=== Provided text ===
"undefined" === typeof(var)" vs "typeof(var) === "undefined"

For most, A == B is the logically the same as B == A. However, I’ve seen code written both ways. I can’t believe they are identical in terms of computation, ordering/short circuiting, etc.

Can someone please explain the technical difference between the two? Am I right in saying that reversing the order of operands is NOT 100% identical on what goes on under the hood?

They are exactly identical.

In the first, we have a string that we are comparing to the returned value of a function. That function returns a string. So, once all functions have been collapsed, we’re comparing a string to a string.

In the second, we are comparing the returned value of a function (in this case, a string) to a string. So we’re, again, comparing a string to a string.

They are completely, exactly, 100% identical. The operations performed are the same, there is no shortcut in this particular case, the comparisons are the same, the processing overhead, memory consumption and hamster wheel spins required? Exactly precisely completely the same.

Thanks - Maybe another example, what about:

obj.property === null vs null === obj.property where property does not exist?

The evaluation will short circuit earlier on the first example vs the latter?

Are you suggesting that reversing the order is merely only preference of the programmer? Viewing code written by a large company posted on GitHub they use null === varcheck vs varcheck === null. It seems there is some reason other than the fact of visual preference. I wish I had a better example.

=== Given instruction 1 ===
Do the following statements agree with the operand-order discussion? Answer yes or no for each and quote the words from the text that decide it. (a) The reply calls the two comparisons exactly identical. (b) The reply says the function in the first comparison returns a number. (c) The asker believes the two orderings are identical in terms of computation.
=== Given instruction 2 ===
Could you carry on the operand-order discussion from its last sentence?
The lines that come next are separate material.

=== Available data ===
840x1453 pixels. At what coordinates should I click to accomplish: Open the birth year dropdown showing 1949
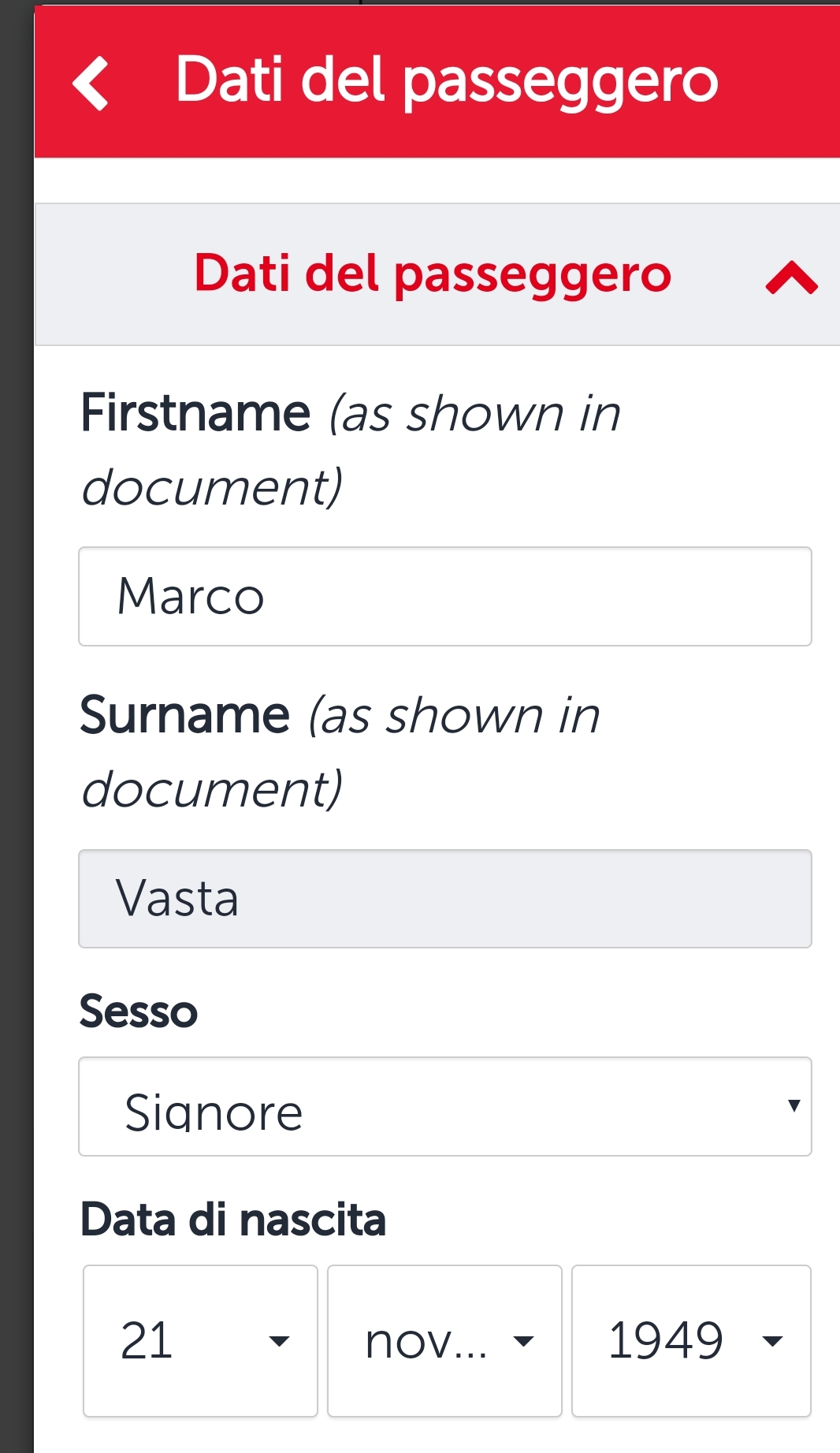click(x=691, y=1341)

=== Exercise answer 1 ===
(a) Yes: "They are exactly identical."
(b) No: "That function returns a string."
(c) No: "I can’t believe they are identical in terms of computation, ordering/short circuiting, etc."

=== Exercise answer 2 ===
A “Yoda Comparison” it is called when put the constant on the left you do. Back to normal english: the idiom of “Yoda Comparisons” comes from C, where this was a classic bug

if (foo = 123) { ... }

Thus assigning foo to 123 and making the test, all because of a single missing = sign. On the other hand, this Yoda comparison won’t even compile because it’s trying to assign to a constant.

if (123 = foo)

This exact sort of bug even landed in the Linux kernel once, but it was if (euid = 0), which set the effective userid to 0, which is root. Yowza.

Yoda comparisons are still used in a lot of C codebases, but they’re falling out of style pretty much everywhere else because they’re annoying to read, and any decent static analysis tool will detect assignment used as an expression anyway. The idiom comes before such tools were widely available or commonly used.

Of course what’s funny about the example in the post title is that neither side of the comparison is an lvalue, so it’d never compile as an assignment. It just looks like someone got their brain wired into Yoda comparisons and uses them in every case.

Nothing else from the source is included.